• [Source text]:
----------
[self-interest] Re: Object identity (Was: No Subject)

Reinaldo Silveira-local silveira at lsi.usp.br
Tue Jun 8 14:11:50 UTC 1999


Douglas Atique wrote:

> What an interesting discussion... I hope to give a contribution to it. Please see my
> comments below.
> Regards,
> Douglas
>

...

> I would say it is not so complex. It's just that people are so used to having things
> with names that they don't notice that the name is not so essential, rather it is a
> way of reaching an object. If you know about the Unix filesystem you can think about
> the files as "objects". There files exist on their own, but they must be referred to
> by at least one directory, otherwise they are unreachable and nobody can get them.
> If you create hard links, you can have more than one reference to the same file. So
> you give the same file different names. Understood? Now substitute "object" for
> "file" in the sentence above and see my point of view on all this naming stuff. More
> on this below...
>

...

> Perhaps you haven't thought about the difference between a name and an identity.
> Every object MUST have an identity, otherwise it gets useless for other objects.
----------
Word and element location records:
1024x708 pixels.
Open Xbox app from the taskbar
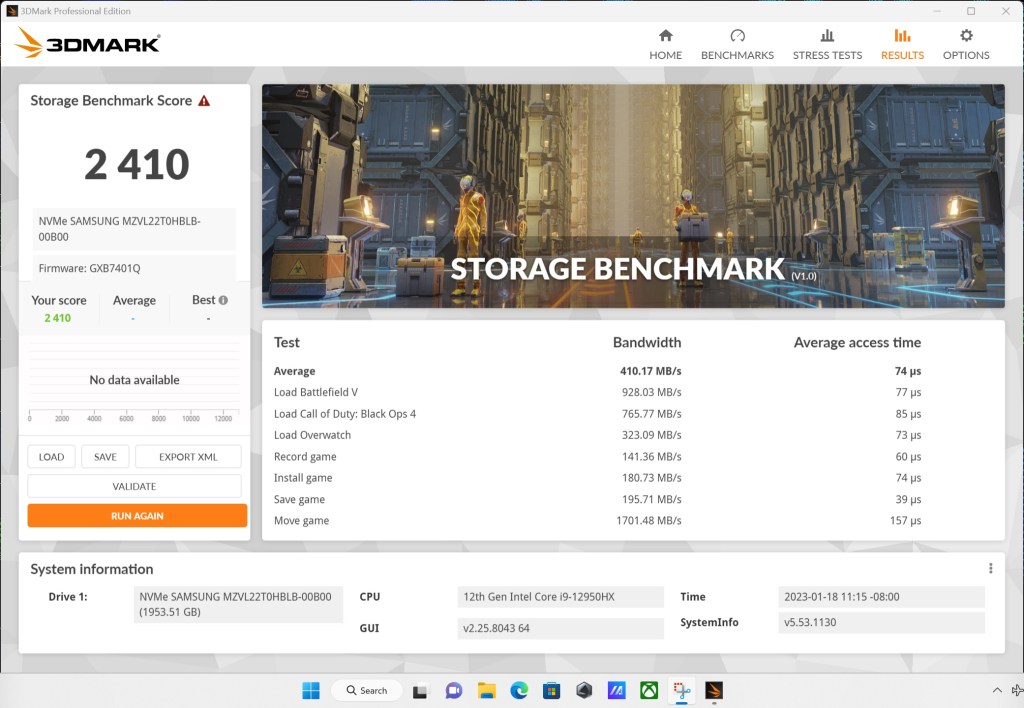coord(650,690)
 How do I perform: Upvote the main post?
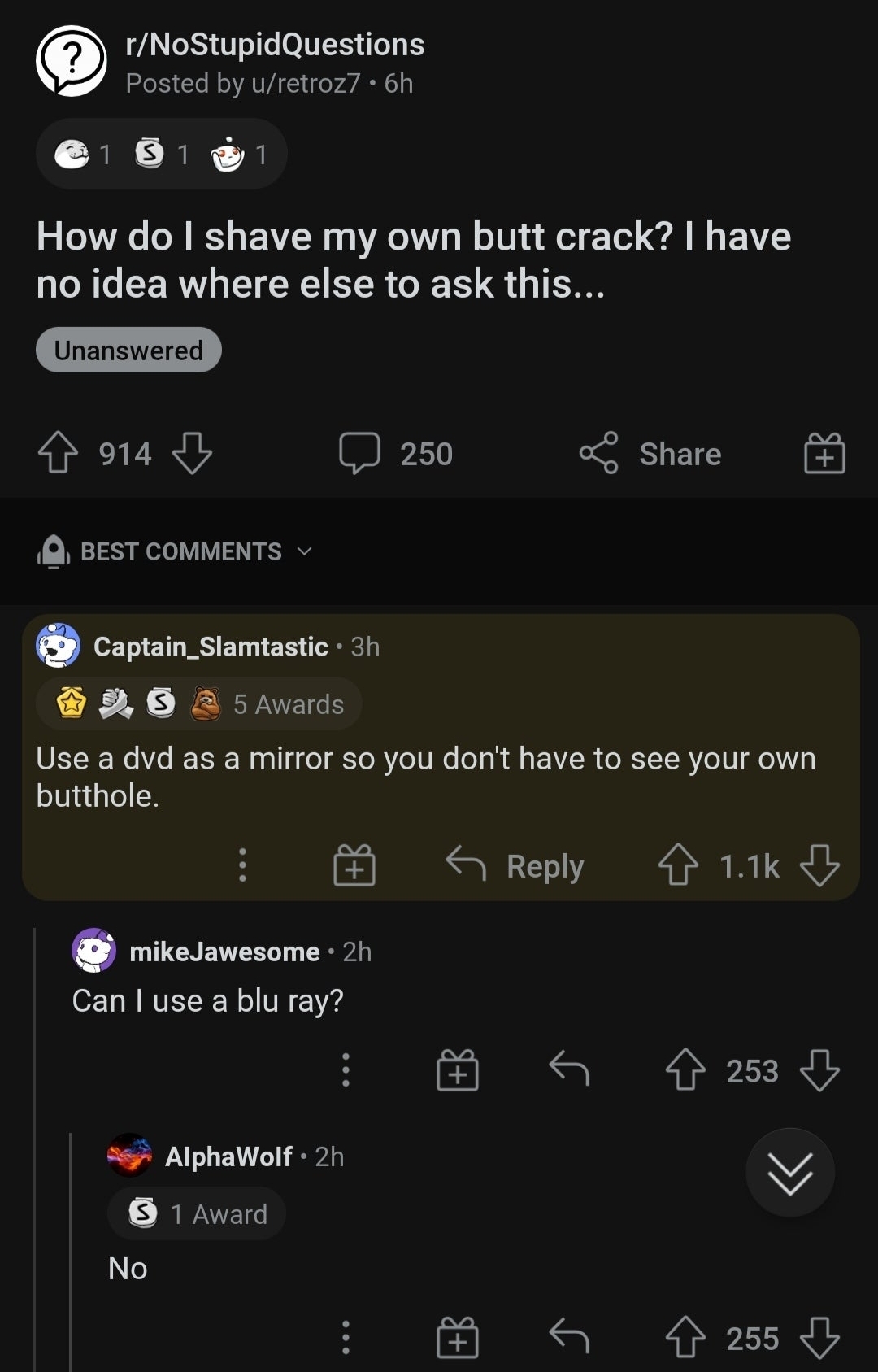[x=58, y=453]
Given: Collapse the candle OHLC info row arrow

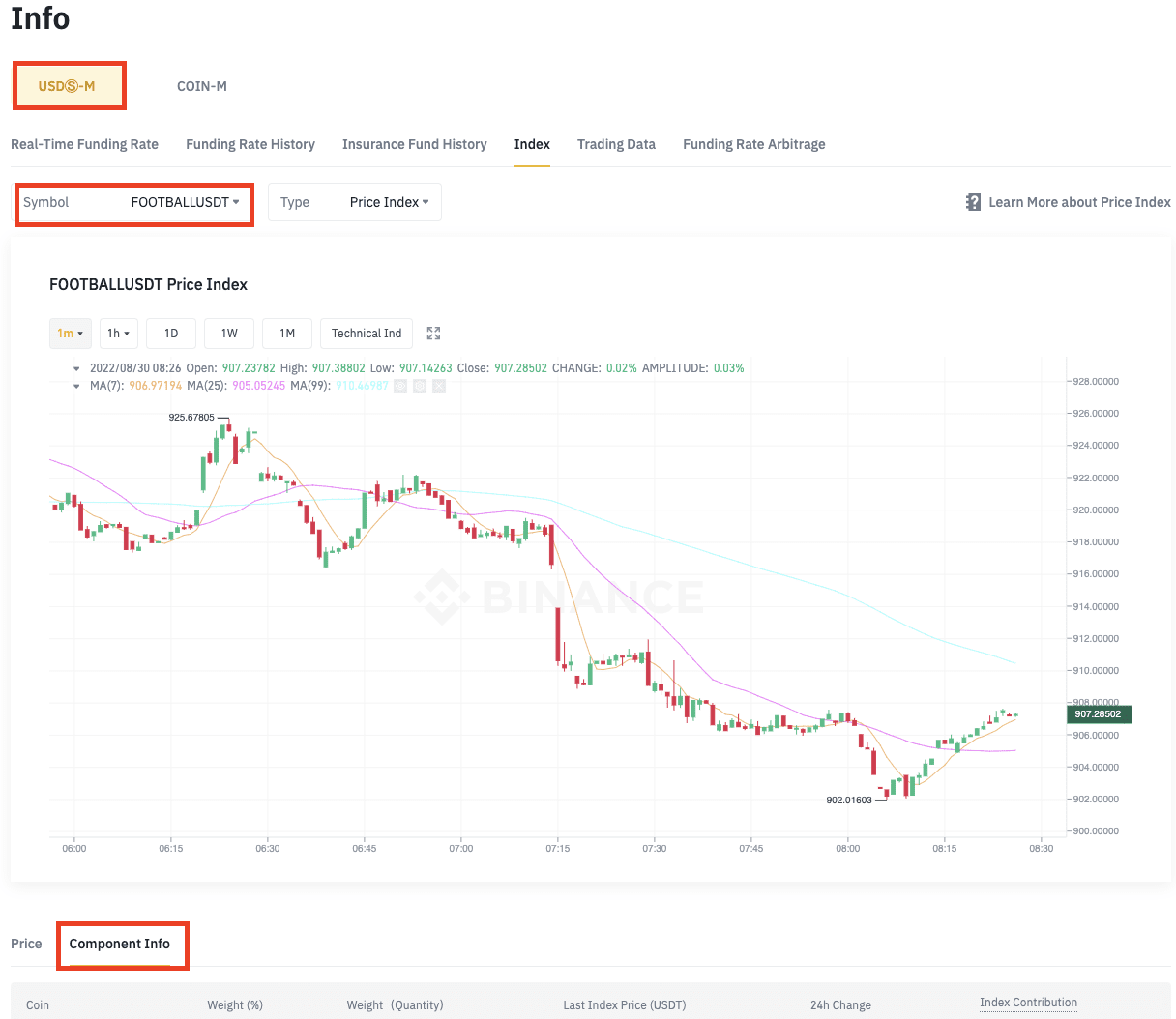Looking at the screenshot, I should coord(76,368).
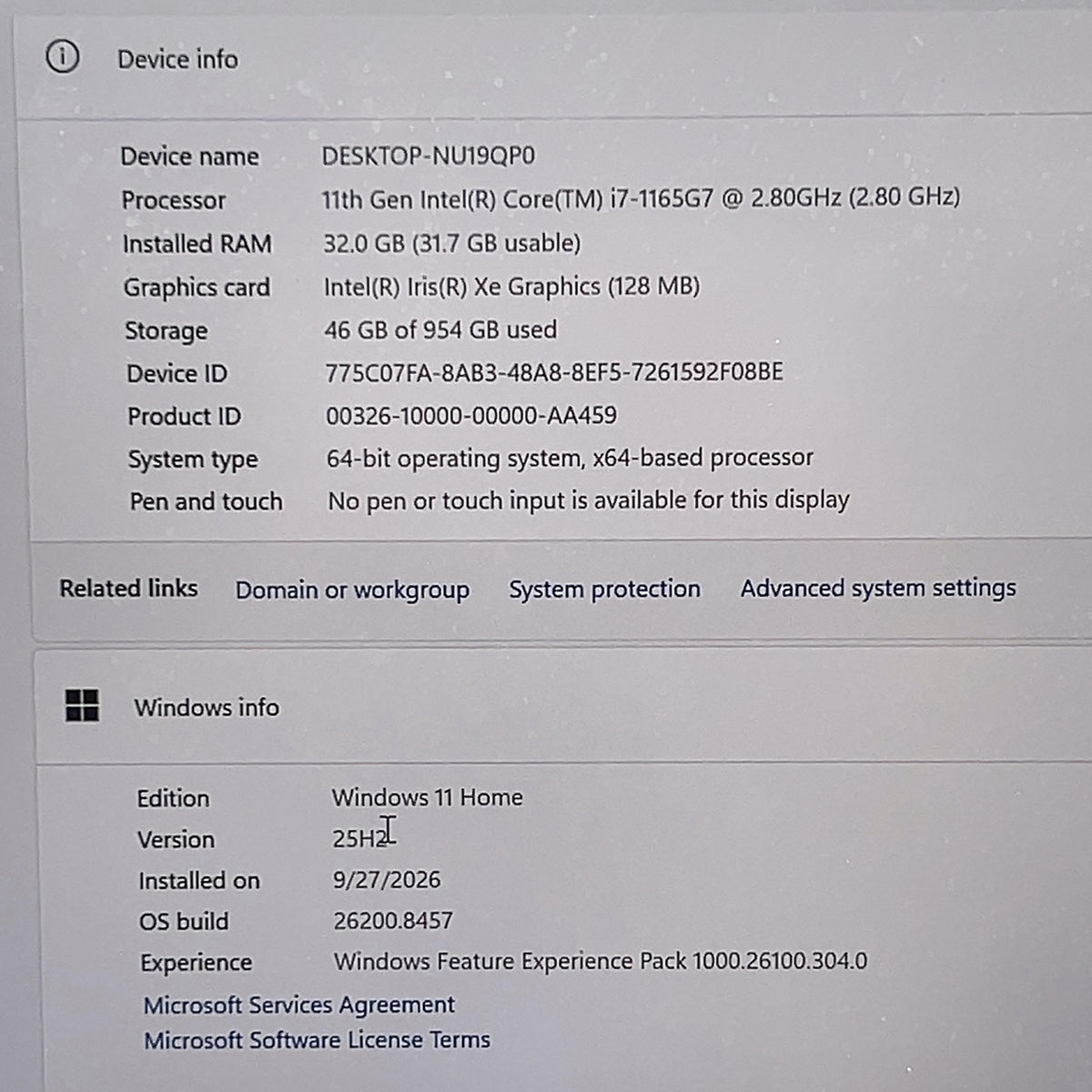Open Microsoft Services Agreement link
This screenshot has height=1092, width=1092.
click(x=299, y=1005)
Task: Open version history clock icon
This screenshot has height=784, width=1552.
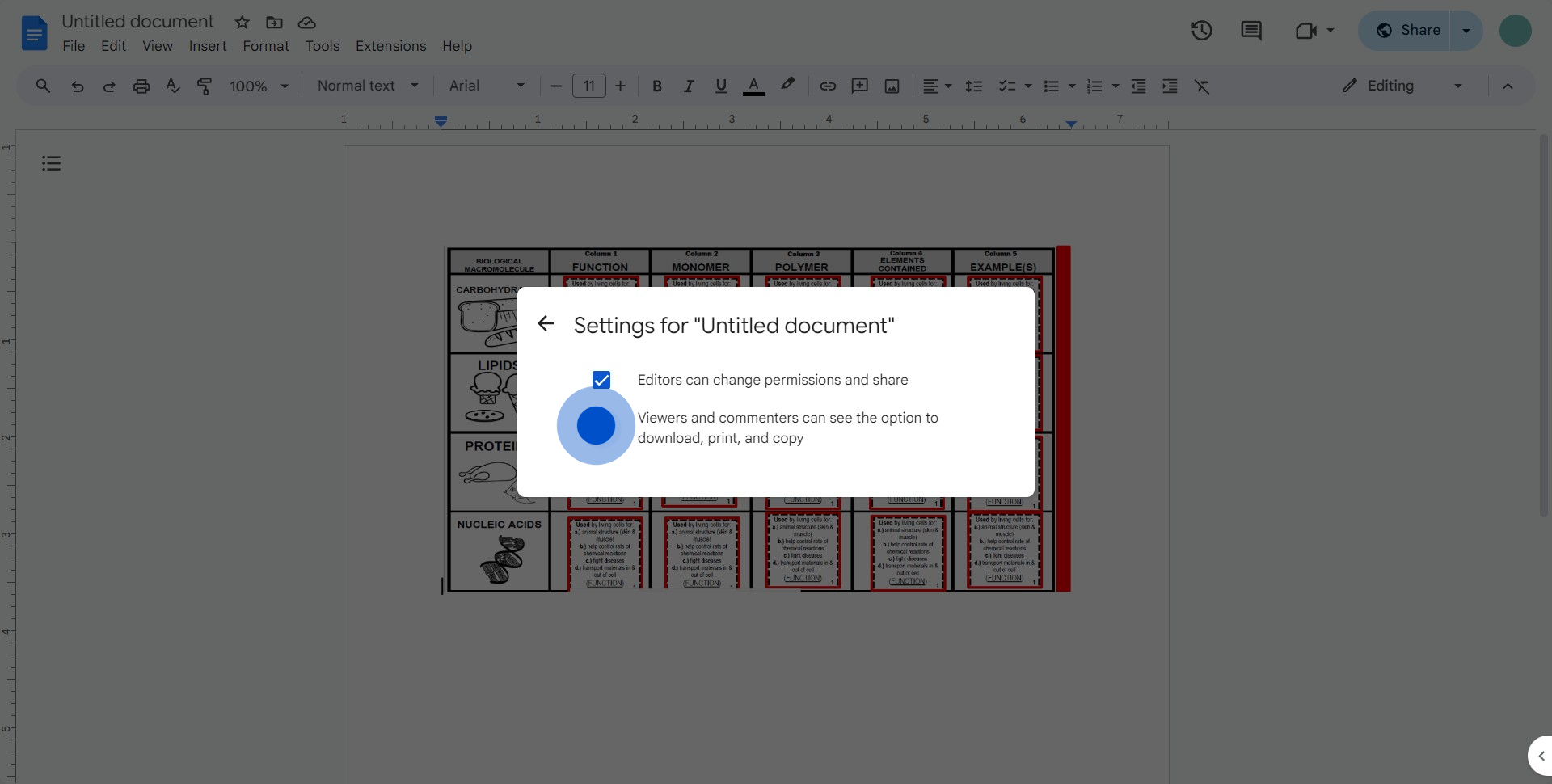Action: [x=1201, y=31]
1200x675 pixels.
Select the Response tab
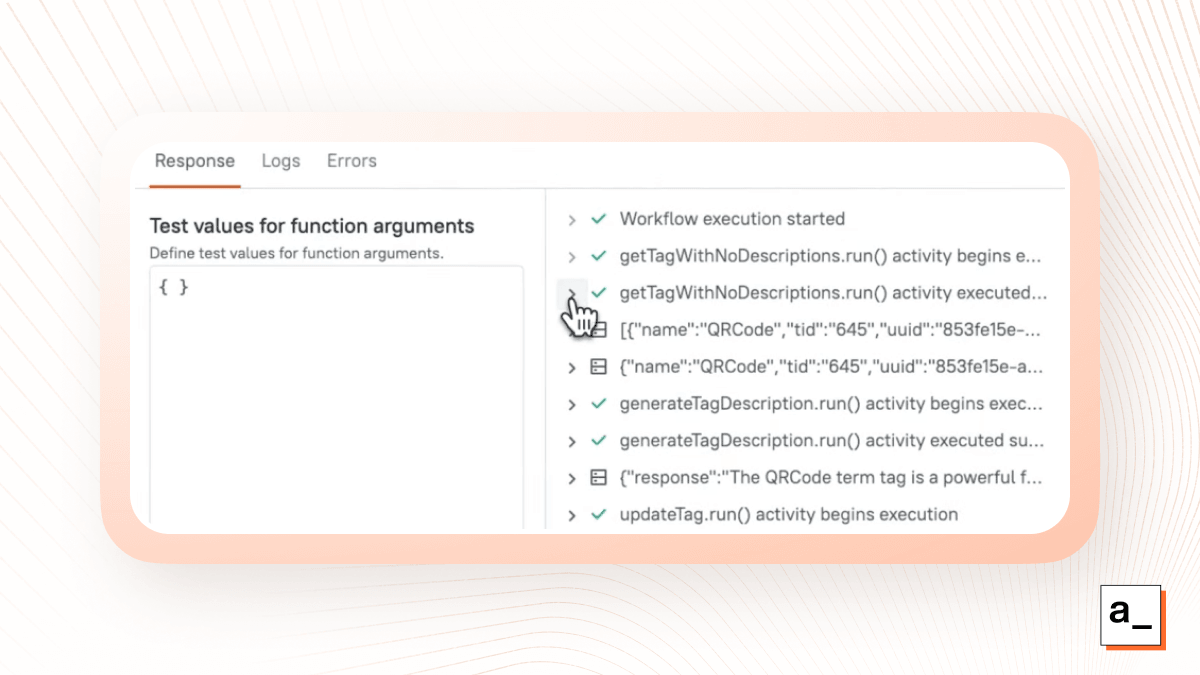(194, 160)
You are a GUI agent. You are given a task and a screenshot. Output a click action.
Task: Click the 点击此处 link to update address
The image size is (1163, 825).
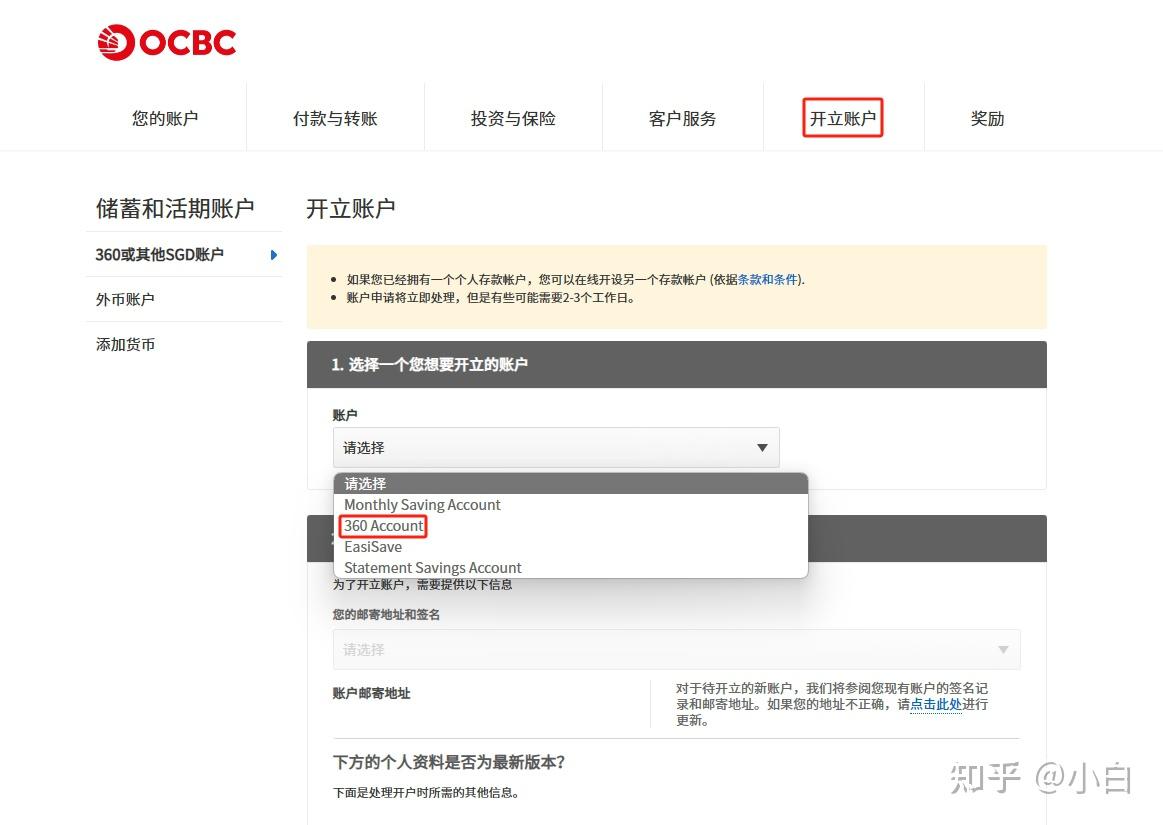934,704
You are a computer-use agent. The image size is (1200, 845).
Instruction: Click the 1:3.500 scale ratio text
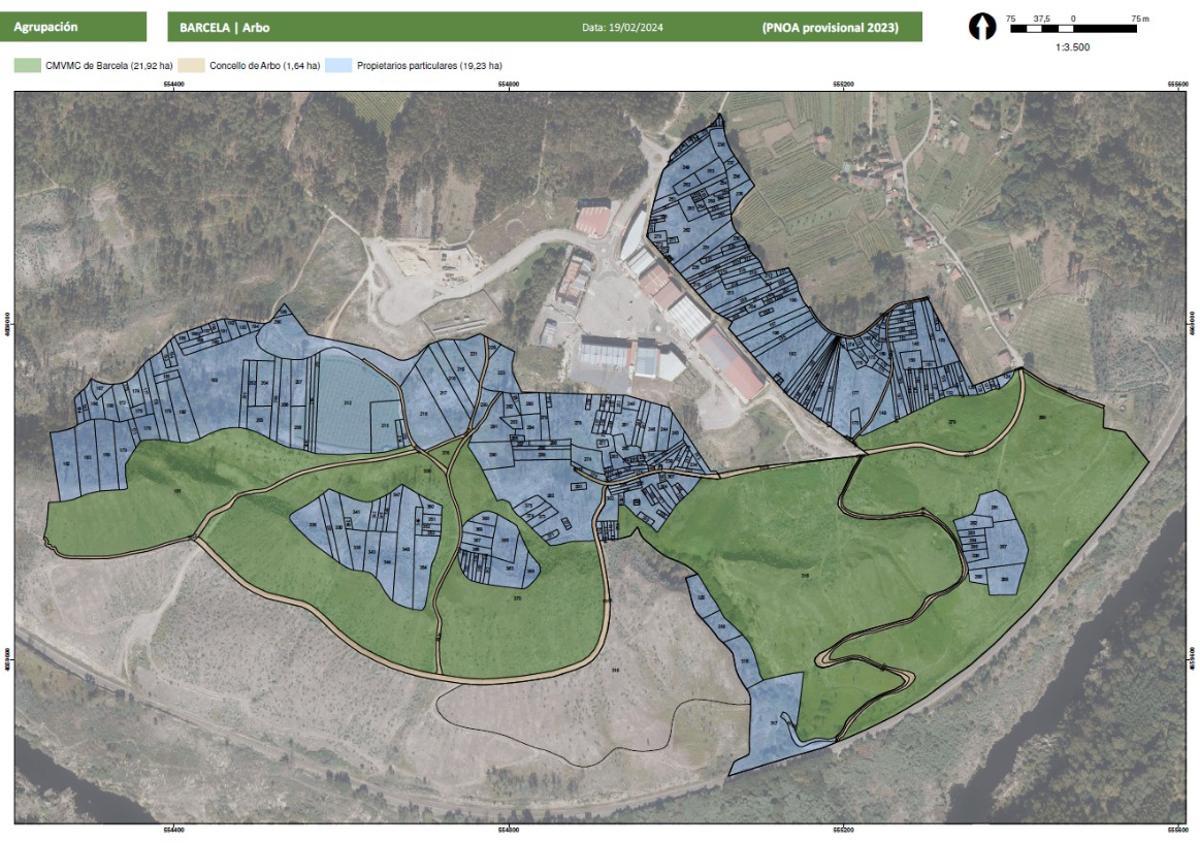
----------
• [Task objective]:
Continue the mailing-list post about object identity and names from the point where it stops.

• [Reply to the exercise]:
> This identity can be present in an implementation-defined ObjectID (that you never
> care about when programming, and it is not uniquely assigned across different
> sessions) or the address of the object memory in the heap. But it is always there,
> even though in Self you might not have access to it. Now the name is something else,
> a kind of identity that is visible at the Self level. But it takes the form of an
> object tree. You can see that this identity is relative to the tree you choose and
> it can be changed if the implementation changes the root. With the present VM there
> is an object that is known as the lobby, which is the root of all names. When you
> create any object or write Self code you have to take account of this object as
> everything on the system is hanging from it. All the resources of the system are
> accessible as objects and an object is only accessible because it is referenced
> somehow by the lobby. Also, the lobby is created by the VM, it already exists when
> you start Self, even in an empty world. Try to load the empty world (host$
> Self<Enter>) and evaluate an expression on the prompt that appears. You are sending
> a message to the lobby. But you can't call it lobby, like this:
> lobby help
> because the name lobby doesn't exist. But that object is the root, anything you type
> at the prompt will be evaluated in the context of that object (I mean, as a message
> sent to it). Who made it that way? The VM implementation, the language philosophy,
> etc. Anyway, it is there and you have to know it to start building a big world like
> the one you might be running on your SPARC. How have the Self Group come to that
> world? Just so. I, and more people with whom I have already "talked", believe that
> in proper time, most operating systems will change the notion of filesystem for this
> of an object tree. Solaris (I don't work for Sun) already does something interesting
> to determine the file type by its contents. It displays an appropriate icon for
> every type of file it knows about. I guess it parses the file contents, or its
> beginning, but regardless of the file extension ( I have tried it) the CDE displays
> the correct icon. That is the way to OO.

Very good explanation!

Thanx Douglas.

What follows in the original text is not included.